Powerchip Semiconductor broke ground on two new advanced factories for DRAM and flash memory chip production on Tuesday, despite an ongoing memory chip glut.
Investment in the two factories will total an estimated NT$250 billion ($8.23 billion) once production line equipment is installed and the factories are in full production, the company said.
Market prices for the DRAM and flash memory chips that must eventually pay for those investments, though, remain in the doldrums after months of decline. Their prices are below the cost of production for most companies.
Powerchip plans to keep an eye on market demand as it builds the factories and could delay installation of production lines if chip prices remain down, said Eric Tang, a vice president at the company.
"This kind of business is cyclical, so our plan is to continuously invest. You never know when there will be a down or up cycle," he said.
Powerchip believes chip prices are near the bottom now and could rebound in the third quarter, he added.

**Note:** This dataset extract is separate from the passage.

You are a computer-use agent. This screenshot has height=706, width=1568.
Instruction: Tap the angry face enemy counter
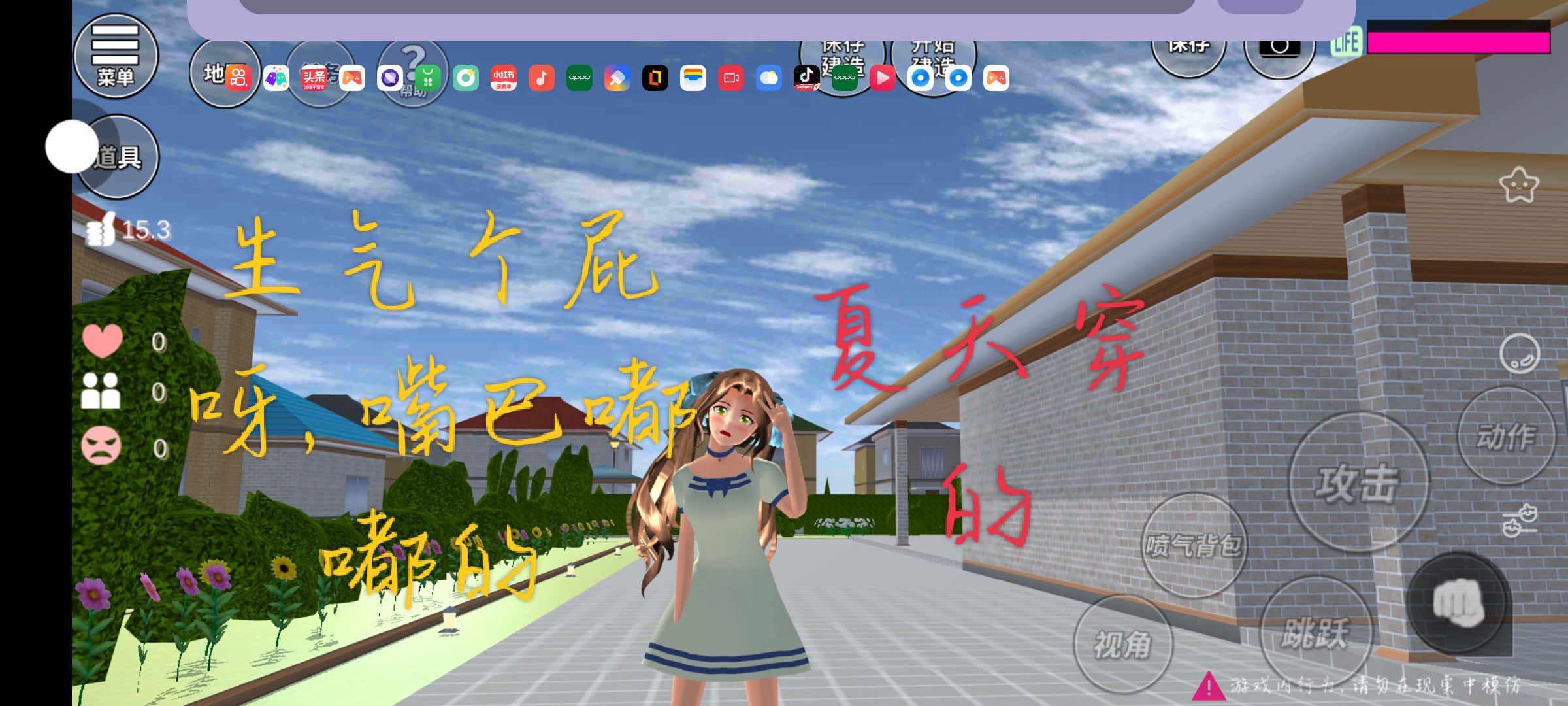[101, 446]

The price of the most widely used type of DRAM, 1Gb DDR2 (double data rate, second generation) chips that run at 667MHz, has fallen by over half since the last market uptick in October. On Tuesday it was $2.01 per chip, according to DRAMeXchange Technology, which operates an online clearinghouse for the chips. The Tuesday price does mark a slight rise from lows of $1.90 per chip in March.
Prices of NAND flash memory, however, have continued a slow, steady slide. Mainstream 4Gb NAND flash SLC (single level cell) chips were last quoted at $3.75 per chip on Tuesday by DRAMeXchange, a 38 percent drop so far this year and down by more than half since last October.
DRAM revenue is expected to fall 15 percent this year to around $54.9 billion, from $58.1 billion last year, according to Gartner. In March, the market researcher halved its growth forecast for NAND flash revenue to just 15 percent growth this year.
A severe oversupply in the NAND market caused chip prices to fall at the end of last year, and Gartner "sees no respite in the short term."
Analysts blame memory chipmakers for much of the falling price of memory chips, saying their big factory spending plans have caused the current chip glut. Many DRAM makers aggressively built new factories in anticipation of stronger demand from the switch to Windows Vista in PCs. The vast majority of DRAM goes into PCs, and Vista requires far more DRAM per box than XP.
Powerchip said the two new factories, which make chips on 12-inch wafers, will eventually reach an output of 60,000 silicon wafers per month each. Silicon wafers are the raw material for chips, and once finished, each wafer contains thousands of chips, which are cut, tested and then packed in protective coating before placement inside PCs.
The company will hire around 3,600 workers for the new factories.
Powerchip already operates three 12-inch wafer factories in Taiwan, in addition to a joint venture with Elpida of Japan called Rexchip, which runs a 12-inch wafer factory in Taiwan and plans to build three more in coming years. Powerchip is the largest memory chip producer in Taiwan.